Prove that the set of all algebraic numbers is countable.

Question

I'm a student in Korea. If I make a mistake in grammar, please indicate.

Recently, I'm studying the book 'Principles of Mathematical Analysis' So, I tried to solve the exercise #2 in chapter 2.

'A complex number $z$ is said to be algebraic if there are integer $a_0, \dots, a_n$ ,not all zero, such that $a_0 z^n + a_1 z^{n-1} + \dots + a_n =0$ '

The hint is 'For every positive integer $N$ there are only finitely many equation with $n+|a_0|+...+|a_n|=N$'

Of course, I have searched this exercise on this site. But there were different methods.

I want to prove this exercise by using the hint. please help me.

Answer 1

For every nonnegative integer $N$, define the set of polynomials $$P_N:=\{(a_nz^n+\dots+a_1z+a_0) \,\mid\, n+|a_0|+\dots+|a_n|=N\}\,.$$ The hint says that $P_N$ is finite.
Now, each polynomial has finite number of roots (counting with multiplicity, a polynomial $f$ has exactly $\deg(f)$ roots in $\Bbb C$).

Let $R_N$ be the set of all roots of polynomials in $P_N$: $$R_N:=\{\alpha\in\Bbb C\,\mid\,\exists f\in P_N\,:\,f(\alpha)=0\}\,.$$ So, $R_N$ is still finite.

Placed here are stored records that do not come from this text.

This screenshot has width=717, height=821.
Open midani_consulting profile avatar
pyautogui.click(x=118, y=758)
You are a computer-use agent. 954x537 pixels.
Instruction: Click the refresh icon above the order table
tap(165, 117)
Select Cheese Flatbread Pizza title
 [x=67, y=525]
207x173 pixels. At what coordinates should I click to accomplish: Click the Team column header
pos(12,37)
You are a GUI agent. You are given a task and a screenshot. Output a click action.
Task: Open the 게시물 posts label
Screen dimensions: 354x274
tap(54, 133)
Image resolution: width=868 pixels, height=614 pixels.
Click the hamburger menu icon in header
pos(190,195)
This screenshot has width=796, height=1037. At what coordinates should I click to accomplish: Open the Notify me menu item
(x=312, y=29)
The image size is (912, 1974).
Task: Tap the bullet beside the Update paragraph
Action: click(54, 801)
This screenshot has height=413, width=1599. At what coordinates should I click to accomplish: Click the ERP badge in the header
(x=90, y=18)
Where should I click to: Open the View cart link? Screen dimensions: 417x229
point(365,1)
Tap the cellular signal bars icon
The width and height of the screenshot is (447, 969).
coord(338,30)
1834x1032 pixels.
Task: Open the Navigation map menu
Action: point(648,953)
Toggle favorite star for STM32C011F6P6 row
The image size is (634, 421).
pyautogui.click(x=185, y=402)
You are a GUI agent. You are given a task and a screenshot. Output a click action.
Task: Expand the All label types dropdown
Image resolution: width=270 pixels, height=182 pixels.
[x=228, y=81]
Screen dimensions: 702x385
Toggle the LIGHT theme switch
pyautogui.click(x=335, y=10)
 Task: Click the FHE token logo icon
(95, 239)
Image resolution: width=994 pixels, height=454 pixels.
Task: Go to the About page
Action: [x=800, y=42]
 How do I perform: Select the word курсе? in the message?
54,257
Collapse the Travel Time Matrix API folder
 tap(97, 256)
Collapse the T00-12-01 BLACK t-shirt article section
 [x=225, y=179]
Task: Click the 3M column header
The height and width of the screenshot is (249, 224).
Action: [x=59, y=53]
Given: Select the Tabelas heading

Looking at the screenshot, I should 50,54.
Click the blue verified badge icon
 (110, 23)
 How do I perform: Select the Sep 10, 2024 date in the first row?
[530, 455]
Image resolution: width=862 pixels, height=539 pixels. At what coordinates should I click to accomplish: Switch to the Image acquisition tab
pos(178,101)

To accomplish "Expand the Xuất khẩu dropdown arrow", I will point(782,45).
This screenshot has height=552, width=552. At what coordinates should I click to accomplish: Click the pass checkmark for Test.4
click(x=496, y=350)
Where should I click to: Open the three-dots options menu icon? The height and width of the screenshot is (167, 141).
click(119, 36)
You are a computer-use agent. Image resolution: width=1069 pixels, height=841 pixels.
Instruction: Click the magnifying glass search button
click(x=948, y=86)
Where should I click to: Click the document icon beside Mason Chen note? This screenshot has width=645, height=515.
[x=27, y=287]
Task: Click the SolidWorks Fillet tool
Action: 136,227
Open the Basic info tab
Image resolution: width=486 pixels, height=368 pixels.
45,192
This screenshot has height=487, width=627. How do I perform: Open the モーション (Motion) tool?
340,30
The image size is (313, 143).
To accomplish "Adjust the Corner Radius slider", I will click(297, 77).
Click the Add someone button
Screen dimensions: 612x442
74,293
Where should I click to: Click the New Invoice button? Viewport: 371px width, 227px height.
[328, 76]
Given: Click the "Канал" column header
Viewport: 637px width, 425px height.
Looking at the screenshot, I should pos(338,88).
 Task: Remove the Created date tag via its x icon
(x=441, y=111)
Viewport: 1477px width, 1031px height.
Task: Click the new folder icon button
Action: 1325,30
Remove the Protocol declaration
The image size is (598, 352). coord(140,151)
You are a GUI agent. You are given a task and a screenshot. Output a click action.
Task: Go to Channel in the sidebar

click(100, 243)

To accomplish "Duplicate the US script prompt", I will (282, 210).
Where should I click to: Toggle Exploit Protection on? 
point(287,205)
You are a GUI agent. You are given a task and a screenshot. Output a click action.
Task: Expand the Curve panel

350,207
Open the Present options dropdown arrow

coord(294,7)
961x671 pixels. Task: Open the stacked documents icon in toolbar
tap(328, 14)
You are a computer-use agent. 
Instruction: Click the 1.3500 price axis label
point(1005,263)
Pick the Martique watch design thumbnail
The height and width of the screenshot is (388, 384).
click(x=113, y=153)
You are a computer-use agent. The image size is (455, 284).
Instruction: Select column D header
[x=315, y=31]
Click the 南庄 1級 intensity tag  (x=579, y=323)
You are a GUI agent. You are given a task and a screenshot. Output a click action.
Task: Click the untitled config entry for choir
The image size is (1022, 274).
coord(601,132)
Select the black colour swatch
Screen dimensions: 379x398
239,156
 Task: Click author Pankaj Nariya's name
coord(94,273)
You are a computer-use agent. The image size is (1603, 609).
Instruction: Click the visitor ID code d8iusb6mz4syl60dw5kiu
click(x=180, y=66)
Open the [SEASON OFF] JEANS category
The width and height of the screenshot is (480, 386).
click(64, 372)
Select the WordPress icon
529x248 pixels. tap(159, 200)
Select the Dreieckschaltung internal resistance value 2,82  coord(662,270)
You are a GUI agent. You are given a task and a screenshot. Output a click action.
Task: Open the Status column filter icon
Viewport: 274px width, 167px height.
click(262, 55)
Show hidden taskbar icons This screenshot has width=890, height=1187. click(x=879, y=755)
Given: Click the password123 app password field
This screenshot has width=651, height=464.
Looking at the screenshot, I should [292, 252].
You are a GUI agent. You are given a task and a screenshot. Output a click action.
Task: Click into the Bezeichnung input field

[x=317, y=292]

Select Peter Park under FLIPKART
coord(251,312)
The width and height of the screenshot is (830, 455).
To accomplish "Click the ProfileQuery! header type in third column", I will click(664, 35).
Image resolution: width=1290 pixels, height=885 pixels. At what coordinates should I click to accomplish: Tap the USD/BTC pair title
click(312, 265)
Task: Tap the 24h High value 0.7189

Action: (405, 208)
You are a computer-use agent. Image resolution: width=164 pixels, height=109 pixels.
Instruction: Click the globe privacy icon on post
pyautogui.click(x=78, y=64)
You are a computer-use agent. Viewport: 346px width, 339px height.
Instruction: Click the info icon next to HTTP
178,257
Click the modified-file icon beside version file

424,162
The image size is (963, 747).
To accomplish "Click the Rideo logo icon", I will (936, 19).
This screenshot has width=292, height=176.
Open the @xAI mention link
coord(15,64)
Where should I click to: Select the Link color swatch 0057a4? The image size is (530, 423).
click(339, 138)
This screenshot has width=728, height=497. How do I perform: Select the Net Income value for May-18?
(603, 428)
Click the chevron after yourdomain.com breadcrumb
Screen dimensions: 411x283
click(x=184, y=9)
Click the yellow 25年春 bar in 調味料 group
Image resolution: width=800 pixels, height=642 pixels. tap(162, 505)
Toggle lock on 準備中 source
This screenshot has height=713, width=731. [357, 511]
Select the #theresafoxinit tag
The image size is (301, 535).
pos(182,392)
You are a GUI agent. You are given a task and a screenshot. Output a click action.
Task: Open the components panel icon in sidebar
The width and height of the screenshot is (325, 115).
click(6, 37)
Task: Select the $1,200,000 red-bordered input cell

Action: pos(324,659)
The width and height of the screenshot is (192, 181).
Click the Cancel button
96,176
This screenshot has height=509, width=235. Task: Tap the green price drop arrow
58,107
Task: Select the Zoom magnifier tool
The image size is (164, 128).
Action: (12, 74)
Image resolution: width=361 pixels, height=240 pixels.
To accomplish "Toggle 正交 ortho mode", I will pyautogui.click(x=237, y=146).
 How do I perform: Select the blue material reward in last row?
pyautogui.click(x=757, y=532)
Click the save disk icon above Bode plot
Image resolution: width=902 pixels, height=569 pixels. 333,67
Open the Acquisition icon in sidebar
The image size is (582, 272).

Finally $\{$algebraic numbers$\}\ =\ \bigcup_{N\ge 0}R_N$.

Answer 2

We define a height $h$ of a polynomial $a_0+a_1x+\cdots a_nx^n\in\mathbb{Z}[x]$ as $h=n+\sum_{i=0}^n|a_i|$.

Clearly for a fixed $h$ there are only finitely many choices for $n$ and $a_i$ and so there are only finitely many polynomials of fixed height.

Now we make a list of all the algebraic numbers in the following way: Consider any height $h\in\mathbb{N}$ and for all the finitely many polynomials of this height(here we use the hint), write down all the finitely many roots of these polynomials in the list. Keep repeating for all possible heights. It is clear that no algebraic number will be missed out in this list. This proves that the algebraic numbers are countable.